It’s election time, but who should I vote for? Having followed the shambles of the Mechanics’ Institute and now the Locarno, having encountered Mike Bawden’s volte-face on Coate, his arrogant treatment of those wondering why the Croft school was ever put forward (“We can do what we like” and on another occasion “children die outside schools”), and Coun Foley’s refusal, by turning her back, to engage in discussion with the same group; having seen the recent spat between Councillors Bluh & Bawden; having not received a single election communication where I live (Shaw), I don’t know where to turn for information. My mother-in-law (also Shaw) showed us the Conservative leaflet she’d had; all I can say is that the signatures on the bottom looked as if they’d been written by primary school children – I was not impressed.
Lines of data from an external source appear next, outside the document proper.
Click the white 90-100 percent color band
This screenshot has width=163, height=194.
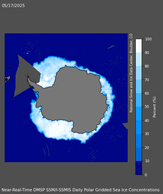coord(139,46)
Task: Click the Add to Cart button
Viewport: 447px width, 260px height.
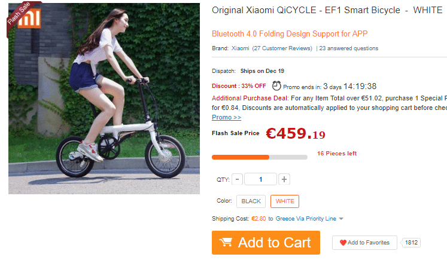Action: [x=266, y=243]
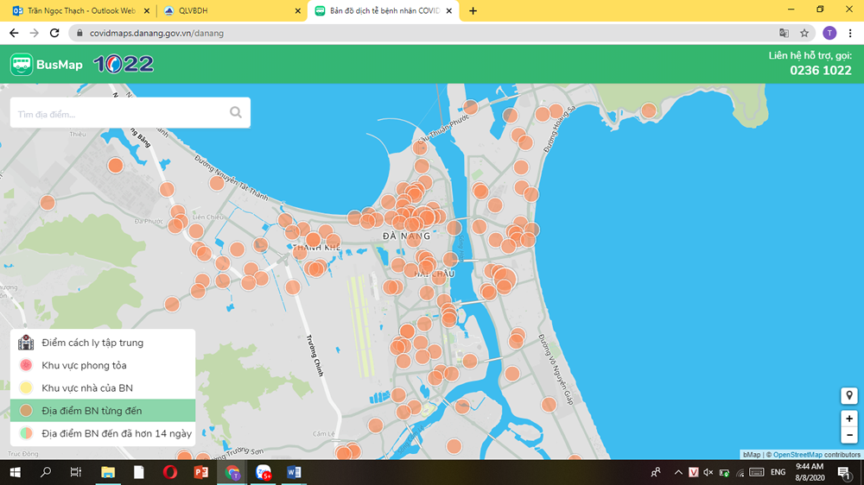Open PowerPoint from the Windows taskbar
864x485 pixels.
(x=201, y=472)
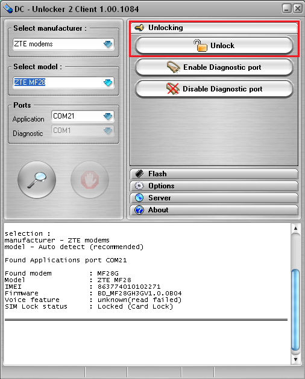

A previous correspondent asks why there is not a ‘none of the above’ box on the ballot paper. My mother-in-law is, for the first time, refusing to vote, in protest. I feel I should do more – so, for the first time in my life, I intend to ‘spoil’ my ballot paper by writing ‘none of the above’. What a shame that we do not do what they do in Australia, which is for voting to be compulsory, but to provide a ‘none of the above’ box to tick. Thereby it would be much harder for any political party to claim it had a mandate.
Chris Barry The Bramptons Shaw
Roads can’t cope
I would want to see figures before I could be persuaded that closing Queensfield from Cricklade Road in the three-hour morning “rush” and the exit to Cricklade Road in the afternoon two-hour “rush” increases traffic in Hathaway Road. If it does then the rats must be even more intellectually challenged than I suspected. I accept that there may have been a short-term increase before the rats learnt the new maze but what is gained by using Hathaway Road instead of Queensfield?
The narrow sharply winding roads of this estate built in 1962 and having no halt or give way signs or white lines, were not designed to take constant 30mph traffic, especially with parked vehicles on both sides of the road. It is not for me to comment on the design intentions of those who built Hathaway Road but obviously the residents of that road feel the same about their back yard. That being so, it is surely up to them to lobby for a ban on through traffic and maybe buses only at peak times. I’d be happy with that if it improved their environment. A unified, equal handed, traffic planning policy from SBC, using some of the money from the developers of the newer anti-rat design estates would be even better but I don’t see many leaflets or letters from would-be council representatives advocating that policy.
“A small minority of Queensfield residents” did not cause this problem, SBC did and all this anguished accusation and beating of breasts, whether from Hathaway Road or elsewhere will simply let the new council off the hook. A small boy just went past my house using a scooter in the road (ie. not on the pavement). I wish he were able to do that on the busier, eastern side, of the estate and if that makes me a nimby then such I am proud to be and shall so continue, unless or until everyone can come together and try to agree on an overall solution.
T G Flinders Queensfield
Cooking up a problem
Having suffered an irreconcilable breakdown with my cooker, I recently took the step of trying to revive my faded culinary instincts by purchasing a halogen oven.
That was a month ago. It stands forlornly on the kitchen worktop, unused, looking like a cross between a spacesuit helmet and a deep sea submersible.
As for recipes, all I know is what was included as an afterthought at the back of the instruction manual: how to cook roast leg of lamb, lamb chops with mint sauce and something called pavlova, that I could just as easily do with six eggs in my back pocket, bending over and touching my toes a couple of times and warming up my backside by the fire.
The net promised a plethora of sources all promising me their free halogen oven recipe downloads.
Unfortunately, as many others had discovered, managing to download them is quite another matter. Not that this presents an insurmountable problem, it just means going to a bookshop and trying to find a book of halogen oven recipes.
Failing that, I can always give the thing to an ocean-going survey team for use as a remotely operated sea-bed explorer or donate it to the BBC Dr Who studios at Upper Boat, Pontypridd.